Paylaş
Ölüm neden sevilmez
Question
Ölümü Sevmemek
Dünya sevgisi ve ölüm korkusu
SORU: Pek çok kimsenin ölümden hoşlanmadığını görmekteyiz. Acaba niçin böyledir? Allah’ın şu ayetine rağmen ölümden hoşlanmamanın hükmü nedir?
Fakat siz ahiret daha hayırlı ve ebedi olduğu halde dünya hayatını tercih ediyorsunuz. (A’lâ/16-17)
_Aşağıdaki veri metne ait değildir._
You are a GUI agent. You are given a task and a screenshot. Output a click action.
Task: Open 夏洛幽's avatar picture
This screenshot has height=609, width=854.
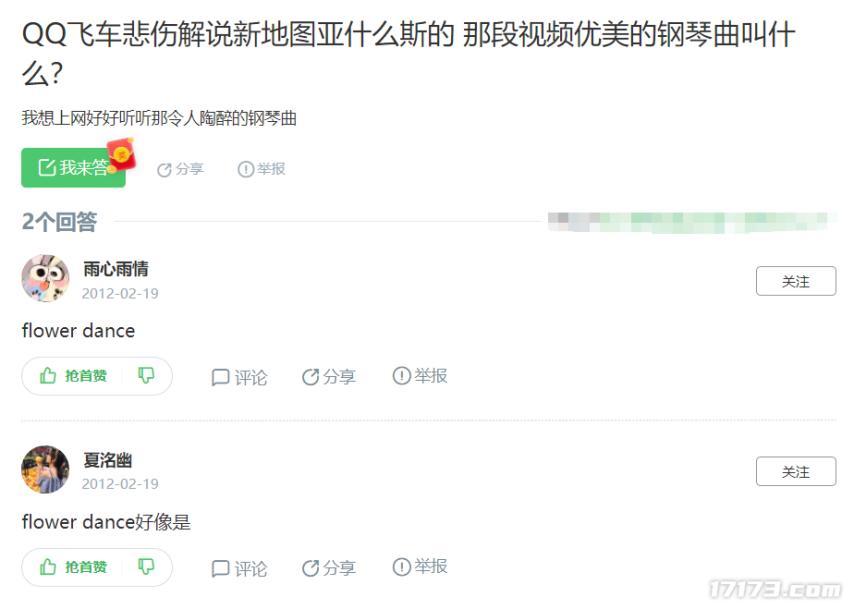[45, 469]
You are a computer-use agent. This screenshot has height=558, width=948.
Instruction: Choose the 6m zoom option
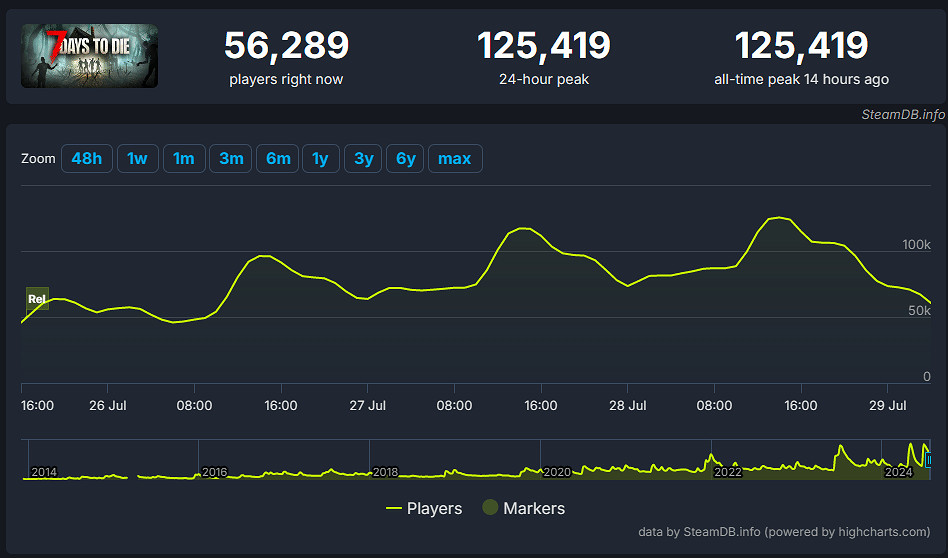[278, 159]
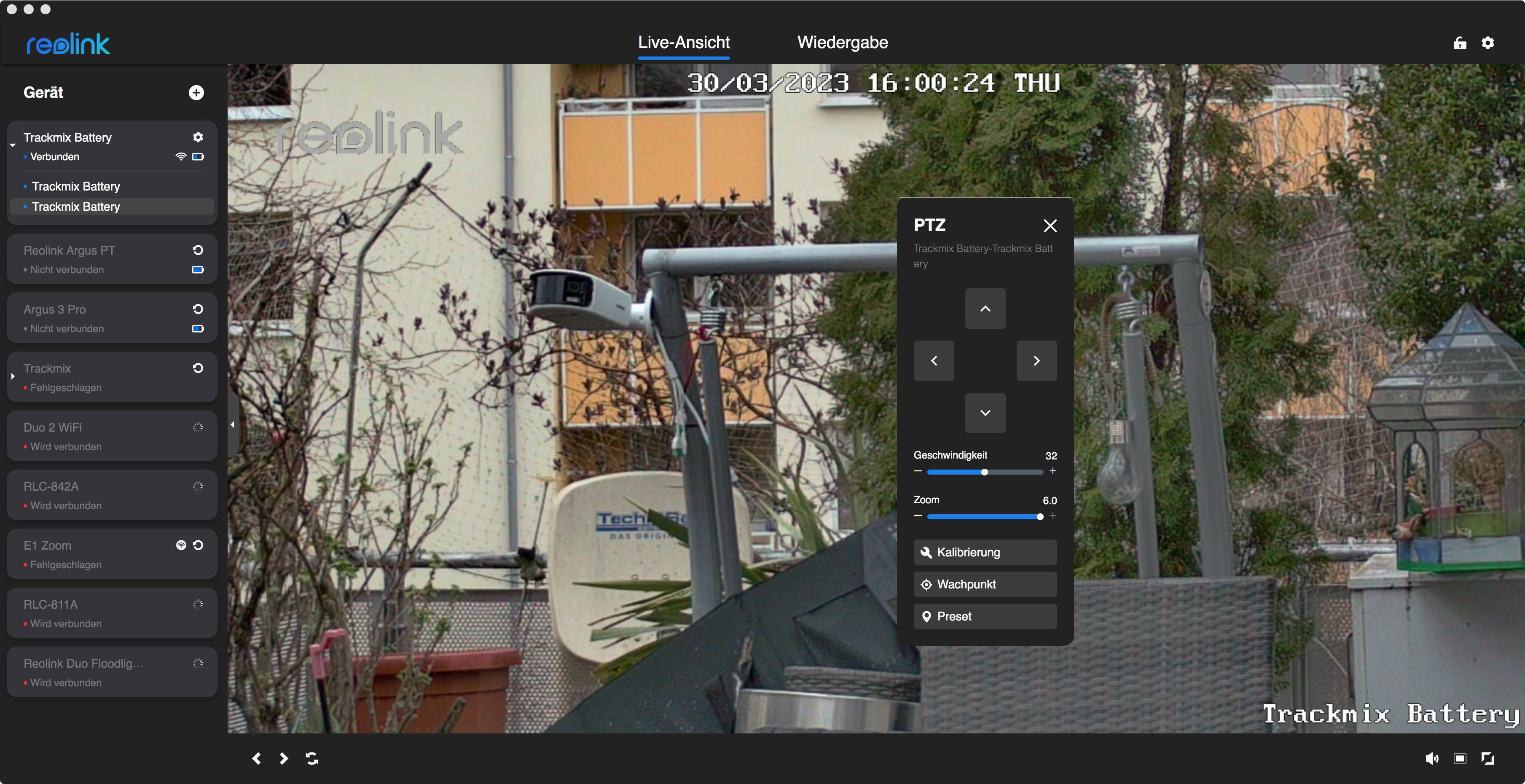Toggle the speaker volume icon
1525x784 pixels.
coord(1431,758)
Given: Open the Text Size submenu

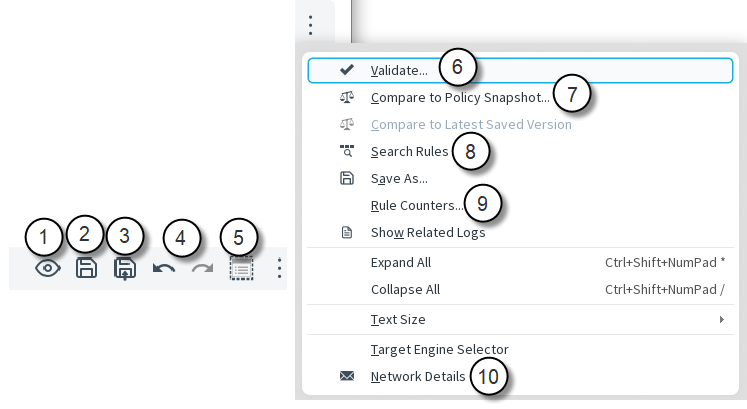Looking at the screenshot, I should click(398, 320).
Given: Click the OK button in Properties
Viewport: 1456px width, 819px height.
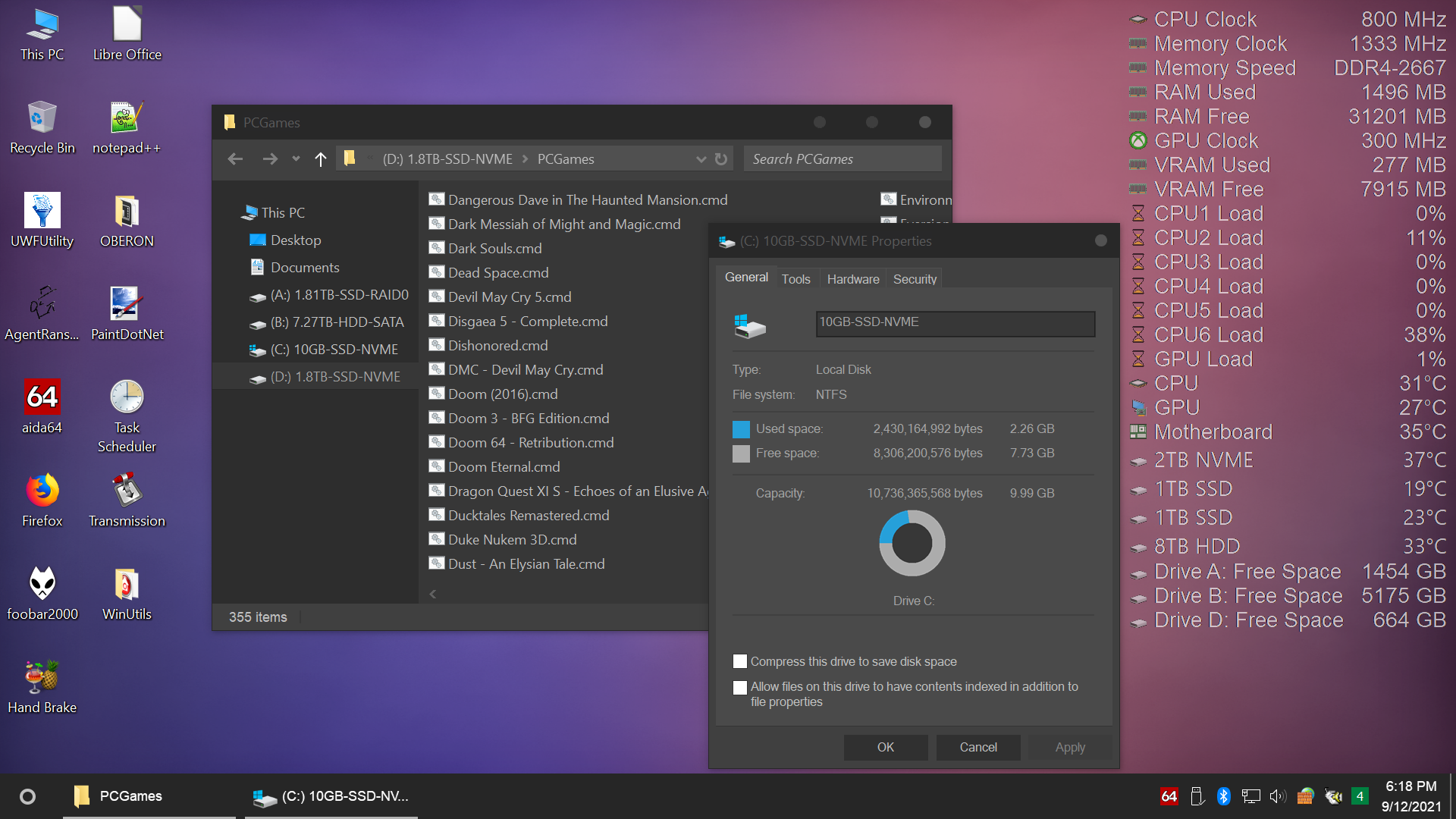Looking at the screenshot, I should (x=885, y=747).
CEVAP: İslâm’ın öğretilerinden anlıyoruz ki ölüm, kısa bir uyku halidir. Peşinden uzun ve ebedi bir hayatın başlangıcı gelir. Hz. Allah şu âyette ölümü uykuya benzetmiştir. Cenab-ı Hak buyuruyor ki:
Allah, ölenin ölüm zamanı gelince, ölmeyenin de uykusunda iken canlarını alır; ölümüne hükmettiği canı ahkoyar, Ötekini belirli bir vakte kadar bırakır. (Zümer/42)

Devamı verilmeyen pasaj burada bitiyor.